Frankfurt Allein drei olympische Goldmedaillen sprechen eigentlich für sich. Dazu zweimal Silber und eine Bronze-Medaille. Zwischen 1980 und 1988 hieß der Deutsche Schwimmer des Jahres stets Michael Groß. Doch der 52-Jährige hat nicht nur seine Sportkarriere glänzend gemeistert, sondern auch sein Leben nach dem Sport. Seit mehr als zwei Jahrzehnten ist Groß erfolgreich als Unternehmensberater und Coach – und in dieser Funktion war er zu Gast im Handelsblatt Wirtschaftsclub in Frankfurt. Schnell wurde klar: In seinem zweiten Leben sind solche Einzelkämpfer nicht mehr gefragt.
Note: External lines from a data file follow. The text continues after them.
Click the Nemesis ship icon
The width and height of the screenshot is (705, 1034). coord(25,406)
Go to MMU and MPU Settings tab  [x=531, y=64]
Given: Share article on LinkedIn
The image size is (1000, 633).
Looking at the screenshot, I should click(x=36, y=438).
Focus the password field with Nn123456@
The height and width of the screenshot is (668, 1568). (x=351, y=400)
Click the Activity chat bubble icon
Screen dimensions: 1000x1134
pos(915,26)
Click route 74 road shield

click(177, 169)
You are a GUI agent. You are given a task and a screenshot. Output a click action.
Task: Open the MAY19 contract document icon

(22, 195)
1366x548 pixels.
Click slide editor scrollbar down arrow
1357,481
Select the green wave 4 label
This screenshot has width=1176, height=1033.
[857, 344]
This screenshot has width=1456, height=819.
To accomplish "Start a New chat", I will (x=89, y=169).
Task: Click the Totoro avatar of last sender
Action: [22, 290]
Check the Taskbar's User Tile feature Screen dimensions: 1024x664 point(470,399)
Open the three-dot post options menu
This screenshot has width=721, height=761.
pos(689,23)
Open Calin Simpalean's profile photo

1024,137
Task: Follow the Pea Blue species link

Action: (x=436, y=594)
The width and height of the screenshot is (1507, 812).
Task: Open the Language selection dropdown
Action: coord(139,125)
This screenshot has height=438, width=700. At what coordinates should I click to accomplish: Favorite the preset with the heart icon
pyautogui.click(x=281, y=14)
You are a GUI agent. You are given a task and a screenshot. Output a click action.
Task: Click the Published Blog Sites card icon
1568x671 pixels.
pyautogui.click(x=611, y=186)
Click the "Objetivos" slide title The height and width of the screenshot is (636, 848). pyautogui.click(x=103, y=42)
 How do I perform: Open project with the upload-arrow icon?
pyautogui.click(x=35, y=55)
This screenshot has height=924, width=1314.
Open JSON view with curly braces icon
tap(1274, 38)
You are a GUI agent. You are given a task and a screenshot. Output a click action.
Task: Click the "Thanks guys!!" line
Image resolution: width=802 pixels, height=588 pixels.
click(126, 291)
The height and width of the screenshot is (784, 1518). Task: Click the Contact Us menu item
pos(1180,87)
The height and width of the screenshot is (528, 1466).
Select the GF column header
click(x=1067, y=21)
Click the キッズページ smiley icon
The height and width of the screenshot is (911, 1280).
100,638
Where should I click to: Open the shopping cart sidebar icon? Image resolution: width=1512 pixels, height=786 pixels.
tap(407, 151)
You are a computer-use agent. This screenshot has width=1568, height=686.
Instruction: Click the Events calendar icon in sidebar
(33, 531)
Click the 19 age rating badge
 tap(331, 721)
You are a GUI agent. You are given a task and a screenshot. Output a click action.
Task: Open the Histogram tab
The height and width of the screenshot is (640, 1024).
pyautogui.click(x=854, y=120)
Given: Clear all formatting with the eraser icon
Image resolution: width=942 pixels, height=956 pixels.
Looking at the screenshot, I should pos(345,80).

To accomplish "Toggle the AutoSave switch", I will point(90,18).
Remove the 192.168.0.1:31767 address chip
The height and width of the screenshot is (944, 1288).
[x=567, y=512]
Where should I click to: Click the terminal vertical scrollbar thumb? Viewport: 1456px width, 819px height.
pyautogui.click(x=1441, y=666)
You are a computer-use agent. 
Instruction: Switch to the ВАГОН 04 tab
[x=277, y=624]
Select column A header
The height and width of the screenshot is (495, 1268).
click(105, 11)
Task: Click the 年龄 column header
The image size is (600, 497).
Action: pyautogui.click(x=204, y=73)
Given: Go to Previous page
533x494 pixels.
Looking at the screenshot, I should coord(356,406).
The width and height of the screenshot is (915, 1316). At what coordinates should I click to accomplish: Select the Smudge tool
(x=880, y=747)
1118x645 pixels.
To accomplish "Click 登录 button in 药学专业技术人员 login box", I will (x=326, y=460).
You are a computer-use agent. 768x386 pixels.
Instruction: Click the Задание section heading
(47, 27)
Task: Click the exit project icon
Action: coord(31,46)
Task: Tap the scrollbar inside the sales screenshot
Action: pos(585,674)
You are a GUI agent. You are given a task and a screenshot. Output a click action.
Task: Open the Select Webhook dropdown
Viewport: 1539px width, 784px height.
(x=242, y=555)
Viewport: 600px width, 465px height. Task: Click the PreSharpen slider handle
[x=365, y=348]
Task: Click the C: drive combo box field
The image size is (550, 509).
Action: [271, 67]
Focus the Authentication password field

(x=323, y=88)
Ist die Diskussion über den digitalen Chef, also „Digital Leadership“, viel Lärm um nichts? Warum müssen wir darüber sprechen?
Die Führung in Unternehmen wird sich massiv verändern. Die Digitalisierung verästelt sich in alle Winkel unseres Lebens. Da kann die Führung nicht nachstehen. Im Grunde geht es um die Freude am Kontrollverlust.

Was heißt das konkret?
Wenn man ehrlich ist, weiß heute kein Vorstandsvorsitzender auf diesem Planet noch, wie sein Unternehmen in fünf Jahren aussehen wird. Das ist absolut unmöglich. Vor 20 Jahren war das noch anders, weil die disruptiven Tendenzen in den meisten Branchen doch relativ überschaubar waren. Heute hat ein CEO eigentlich keinen großen persönlichen Einfluss mehr darauf, wo sich das Unternehmen in fünf Jahren hin entwickeln wird. Er kann zwar Entscheidungen treffen, aber was die bewirken, ist nicht prognostizierbar. Das ist das Spannungsverhältnis.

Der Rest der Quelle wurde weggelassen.